On exhibit is the full replica suite of the legendary Empire Jewellery that was presented to Napoleon’s second wife, Empress Marie-Louise. The replica is made of gold, silver, white sapphires, diamonds and garnets (in place of rubies) and was recreated in 1911 by the luxury French jewellery house, Chaumet, as the original suite was damaged beyond repair from wear and tear by subsequent heirs.
A personal gold bracelet worn by Napoleon’s mother, Maria Letitia Ramolino Bonaparte, is also on exhibit. The piece is acrostic in that it spells her name ‘Letitia’ by using semiprecious stones, which are used in succession – Lapis Lazuli, Emerald, Turquoise, Idocrasio, Tourmaline, Ialino (Hyaline) and Amethyst. It has been loaned by the Napoleonic Museum in Rome (Museo Napoleonico).
The 300-piece exhibition titled ‘Napoleon: Revolution to Empire’, has opened at National Gallery of Victoria’s (NGV).
The exhibition includes other luxury items such as an impressive collection of furniture, paintings and ornaments. Also on display are Napoleon’s uniforms, decorative weaponry and trademark hat, as well as his first wife’s (Josephine) jewellery, books and silverware, all of which showcase the power-couple’s status and wealth.
The exhibition explores the strong cultural and scientific links that existed between Australia and France between the 1770s to the 1820s, including Josephine’s fascination with Australia following the publication of Captain Cook’s explorations.

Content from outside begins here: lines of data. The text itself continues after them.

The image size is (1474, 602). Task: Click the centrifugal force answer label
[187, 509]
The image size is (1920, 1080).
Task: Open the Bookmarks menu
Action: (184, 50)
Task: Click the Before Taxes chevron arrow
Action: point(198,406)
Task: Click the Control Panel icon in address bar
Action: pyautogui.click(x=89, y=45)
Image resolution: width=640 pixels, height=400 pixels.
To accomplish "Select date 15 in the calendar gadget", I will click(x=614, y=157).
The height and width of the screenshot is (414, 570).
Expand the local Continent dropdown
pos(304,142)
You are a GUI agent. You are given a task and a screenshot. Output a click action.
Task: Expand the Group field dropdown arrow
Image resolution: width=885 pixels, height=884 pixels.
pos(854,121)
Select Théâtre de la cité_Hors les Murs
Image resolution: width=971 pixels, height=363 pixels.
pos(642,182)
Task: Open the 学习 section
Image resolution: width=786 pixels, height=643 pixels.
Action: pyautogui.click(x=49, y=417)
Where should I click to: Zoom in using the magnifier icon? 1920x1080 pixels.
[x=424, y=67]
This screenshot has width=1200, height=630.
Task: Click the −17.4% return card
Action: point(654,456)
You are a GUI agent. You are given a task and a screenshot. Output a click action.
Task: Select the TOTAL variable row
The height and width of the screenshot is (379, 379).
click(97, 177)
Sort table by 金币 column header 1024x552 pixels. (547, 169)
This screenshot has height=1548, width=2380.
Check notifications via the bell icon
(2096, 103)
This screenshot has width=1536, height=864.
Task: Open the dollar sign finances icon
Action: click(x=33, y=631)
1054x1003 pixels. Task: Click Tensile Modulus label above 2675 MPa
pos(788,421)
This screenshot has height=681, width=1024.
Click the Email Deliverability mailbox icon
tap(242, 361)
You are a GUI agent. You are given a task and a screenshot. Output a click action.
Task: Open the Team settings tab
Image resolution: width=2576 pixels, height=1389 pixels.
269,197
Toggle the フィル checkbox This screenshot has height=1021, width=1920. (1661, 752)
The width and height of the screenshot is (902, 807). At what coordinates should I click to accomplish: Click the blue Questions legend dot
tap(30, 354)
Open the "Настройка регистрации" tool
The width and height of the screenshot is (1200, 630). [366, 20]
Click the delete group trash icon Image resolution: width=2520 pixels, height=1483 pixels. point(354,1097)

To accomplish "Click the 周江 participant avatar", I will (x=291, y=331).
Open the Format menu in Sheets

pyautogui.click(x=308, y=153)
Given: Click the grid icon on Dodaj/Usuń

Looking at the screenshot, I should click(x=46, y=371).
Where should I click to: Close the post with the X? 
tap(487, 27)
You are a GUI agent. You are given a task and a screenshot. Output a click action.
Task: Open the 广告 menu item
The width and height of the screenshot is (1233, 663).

Showcased in books and maps is information that was collected on an 1805 voyage that Napoleon funded to chart the southern Australian coastline we now know as Victoria, which was then named ‘Terre Napoleon’ (Napoleon Land).
The Bonaparte’s home, Chateau de Malmaison, an estate just outside Paris, held kangaroos, emus and other Australian wildlife including black swans. Josephine’s fascination with Australian flora and fauna led her to become the first person to breed Australian black swans in captivity; she also introduced the wattle and eucalyptus to France from the thousands of specimens brought back from the legendary Baudin voyages to Australia. All flora and fauna still thrive in France today.
More information: Napoleon: Revolution to Empire exhibition will run up until October 7, 2012, daily from 10am – 5pm and until 9pm every Wednesday.